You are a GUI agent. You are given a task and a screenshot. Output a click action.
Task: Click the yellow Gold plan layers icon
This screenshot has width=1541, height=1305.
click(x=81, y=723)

...

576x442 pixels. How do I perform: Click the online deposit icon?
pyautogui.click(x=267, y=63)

---

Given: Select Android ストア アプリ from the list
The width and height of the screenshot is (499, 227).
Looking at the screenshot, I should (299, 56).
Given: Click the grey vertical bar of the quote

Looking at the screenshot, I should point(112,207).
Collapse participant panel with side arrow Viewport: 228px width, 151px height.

EXERCISE DESCRIPTION ->
Could you reproduce exactly the lines of the entries above, from the one with "Given: Click the" through the one with "Collapse participant panel", and nothing else?

ANSWER SPACE ->
Given: Click the grey vertical bar of the quote

Looking at the screenshot, I should point(112,207).
Collapse participant panel with side arrow Viewport: 228px width, 151px height.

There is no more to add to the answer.